A Strongly First-Order Electroweak Phase Transition from Loryons

TL;DR

This paper investigates how BSM particles called Loryons, which derive most of their mass from Higgs coupling, can induce a strongly first-order electroweak phase transition, with implications for new physics and cosmology.

Contribution

It demonstrates that Loryons can significantly enhance the likelihood of a strongly first-order electroweak phase transition within current experimental constraints.

Findings

Loryons enlarge the parameter space for a strong first-order phase transition.

Loryons have a greater impact on the phase transition than non-Loryon BSM particles.

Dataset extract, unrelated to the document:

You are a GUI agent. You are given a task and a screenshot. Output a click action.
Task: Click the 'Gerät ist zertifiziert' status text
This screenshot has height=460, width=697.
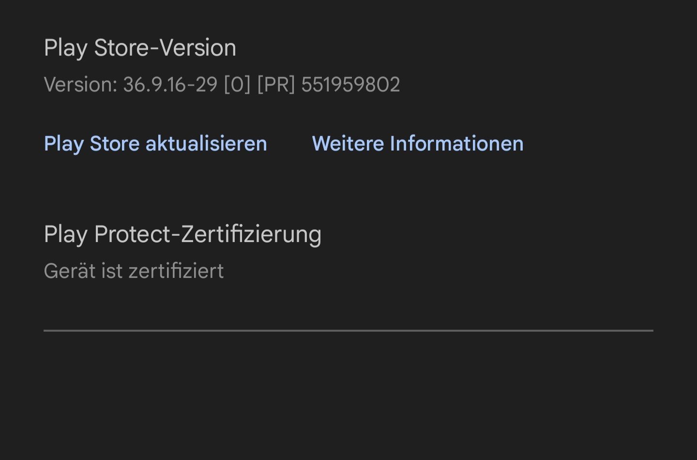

A sizable portion of allowed Loryon parameter space predicts a strong phase transition.

Abstract

We study the effect of BSM particles receiving most of their mass from their coupling to the Higgs boson ("Loryons") on the electroweak phase transition. The existence of BSM Loryons would imply that electroweak symmetry must be non-linearly realized in the effective theory of the Standard Model. Since, by definition, Loryons have a significant coupling to the Higgs, they are expected to have a significant effect on the Higgs effective potential and thereby the electroweak phase transition. We show that the BSM Loryon parameter space viable under current experimental and theoretical constraints overlaps heavily with the parameter space in which a strongly first-order phase transition is predicted. The portion of the experimentally allowed parameter space which gives a strongly first-order phase transition is significantly larger for Loryons as compared to non-Loryons.